It's reminiscent of the way you can buy spectacular used luxury cars for a
song once they've got a certain amount of wear and miles on the odometer.
Maintaining them and accounting for the future cost of repairs makes their
value drop precipitously.

------
bawana
I just saw a netflix documentary, 'operation odessa', where two guys were
buying russian helos and even a sub for the Cali cartel. I am not amazed at
the resourcefulness of the human animal. Anything we make (including
information) gets weaponized for bad actors. And that's only the stuff we know
about.

------
inamberclad
Any chance a FSDO or DPE is on here? What's the registration process for these
aircraft? Do they get N-numbers? I'm assuming they're registered as
experimental or experimental-exhibition. Do the pilots need type certificates?
Who provides the training?

------
jariel
This is clearly some guy and his buds who _love_ flying combined with the
niche need for adversarial aircraft.

Though it's surely very expensive to operate these things, it's also probably
cheaper than if the USAF had to do it.
::::
#### Exercise requirements
In the forum thread, what does the Netflix documentary show two men buying for the Cali cartel?

#### Raw data
::::
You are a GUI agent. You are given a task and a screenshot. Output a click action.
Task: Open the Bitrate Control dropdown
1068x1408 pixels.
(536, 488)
::::
#### Solution
Russian helicopters and even a submarine.